- TASK DATA:

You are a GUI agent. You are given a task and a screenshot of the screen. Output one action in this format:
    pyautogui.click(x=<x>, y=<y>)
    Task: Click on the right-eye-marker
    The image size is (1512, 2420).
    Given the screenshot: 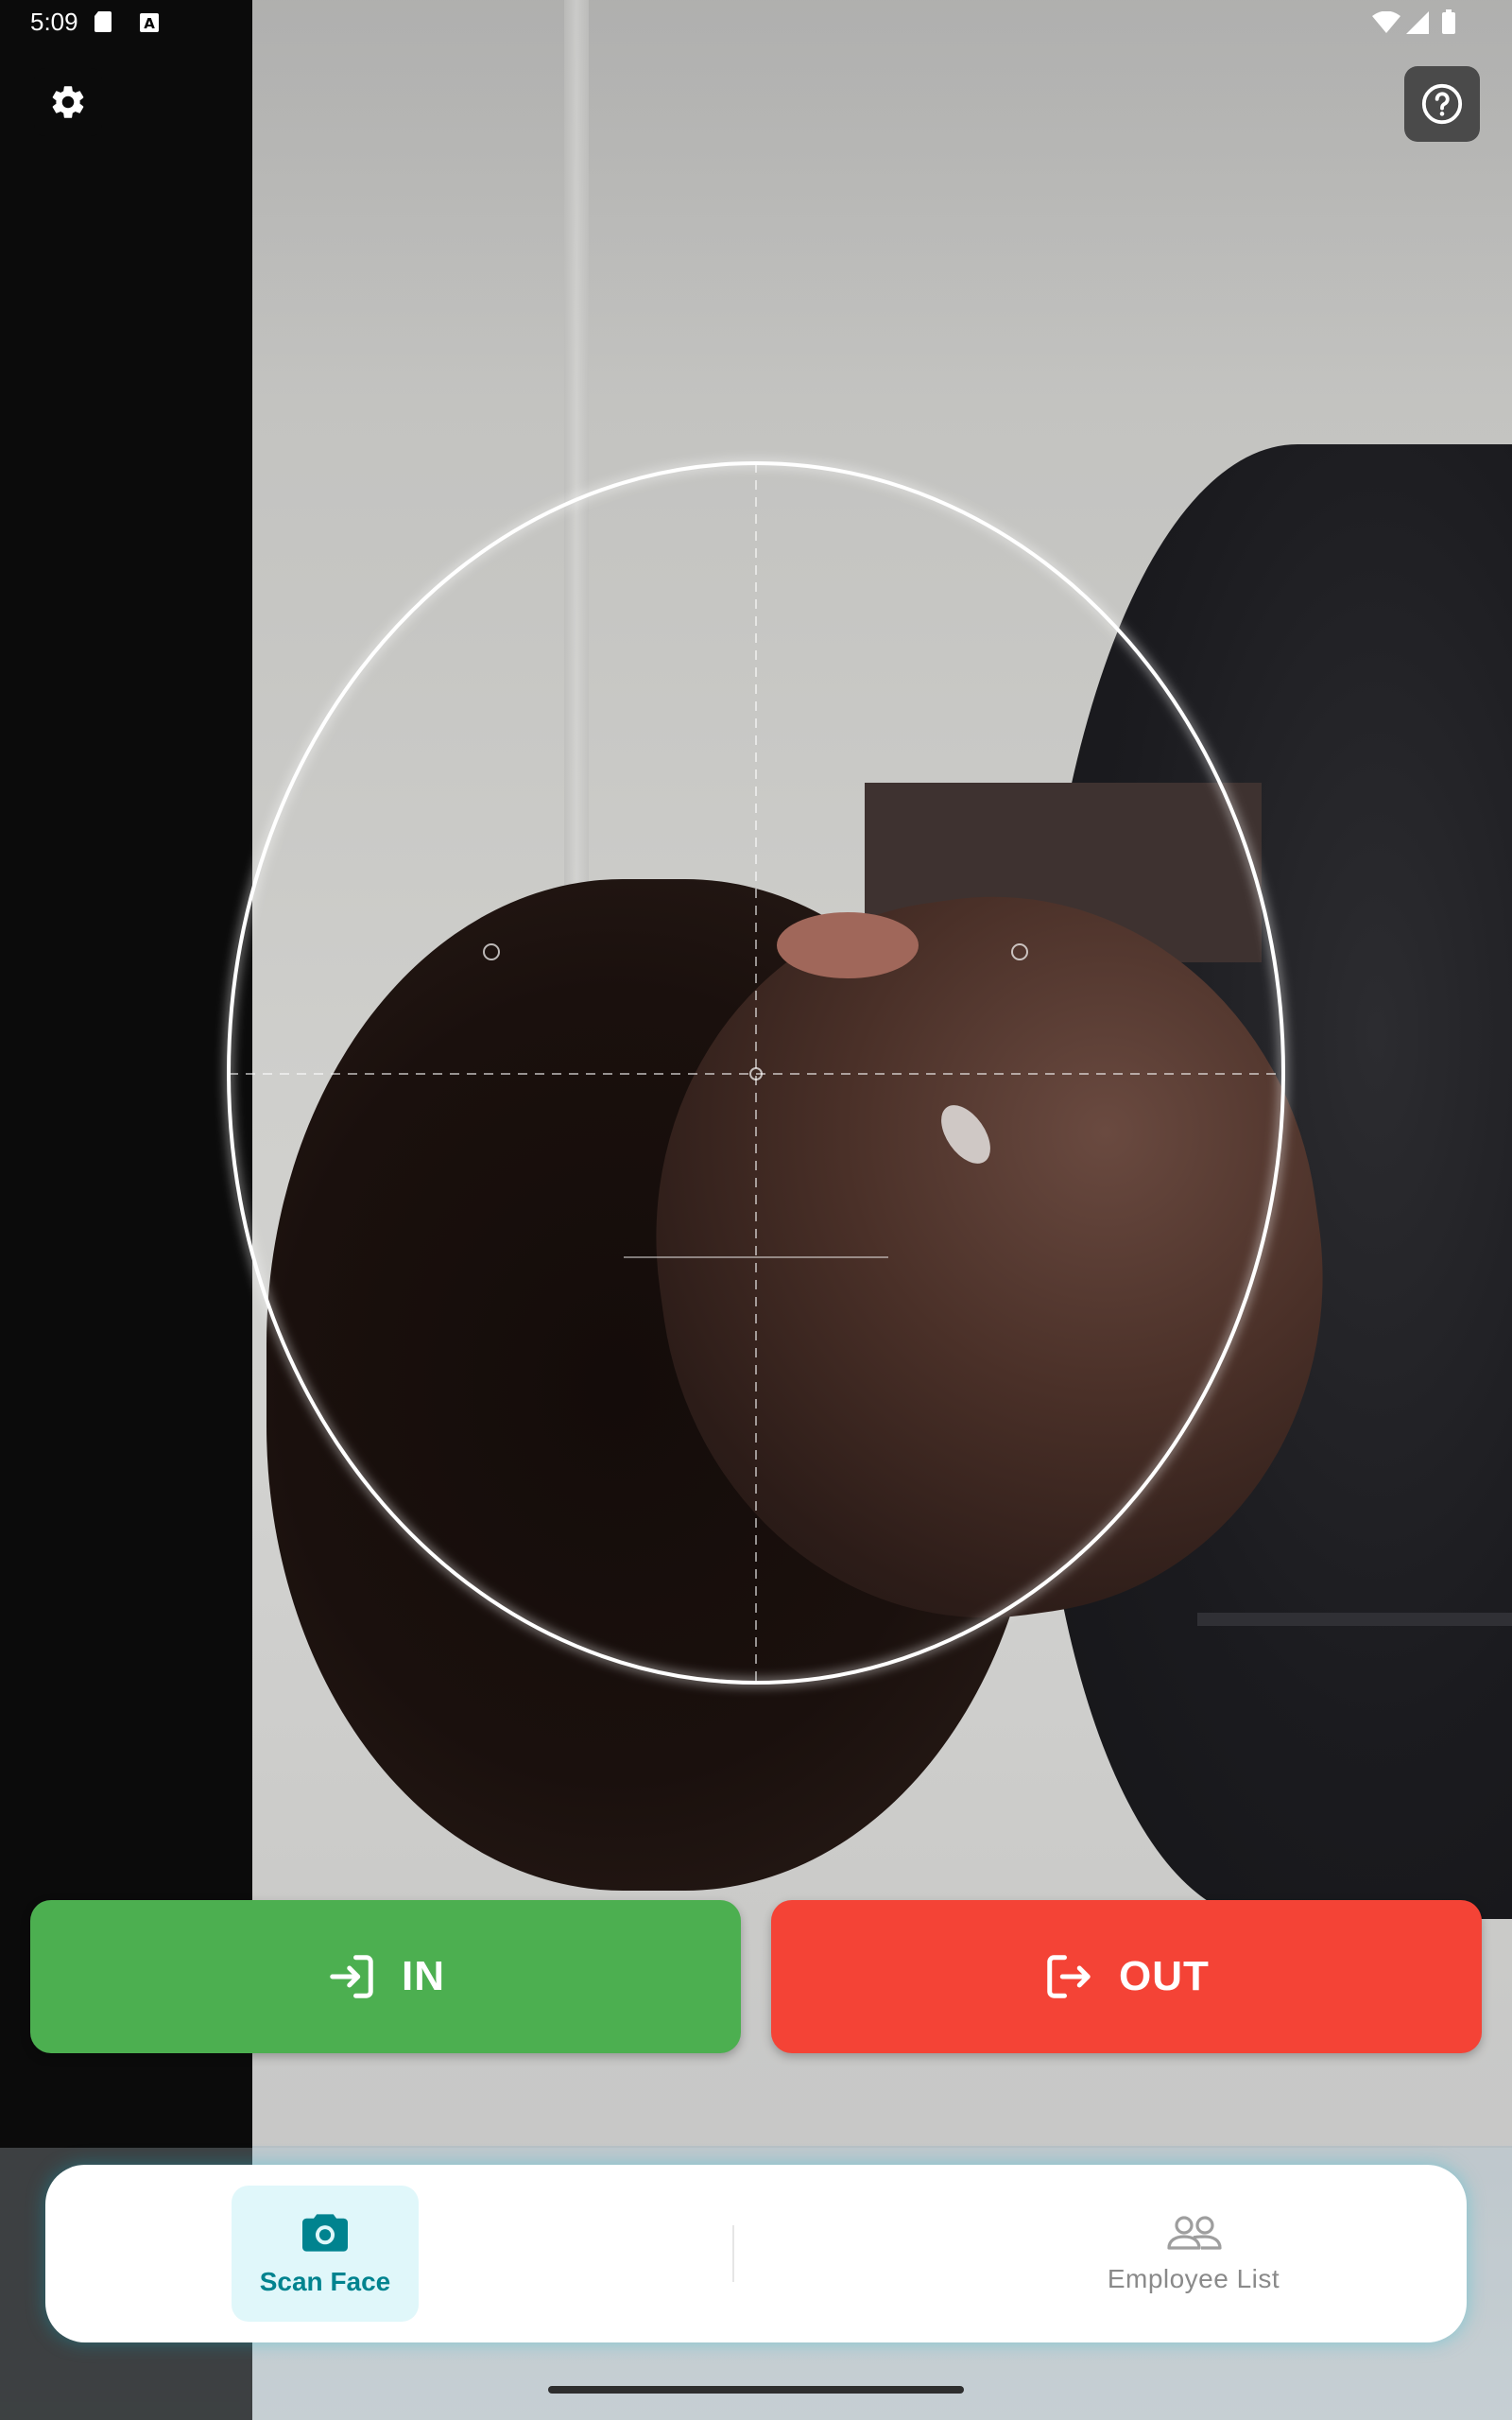 What is the action you would take?
    pyautogui.click(x=1019, y=952)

- YOUR OBJECTIVE: Print the listing from its first line through the line containing "The image size is (1512, 2420).", copying each line without any change.

- OUTPUT OF THE EXERCISE:
You are a GUI agent. You are given a task and a screenshot of the screen. Output one action in this format:
    pyautogui.click(x=<x>, y=<y>)
    Task: Click on the right-eye-marker
    The image size is (1512, 2420).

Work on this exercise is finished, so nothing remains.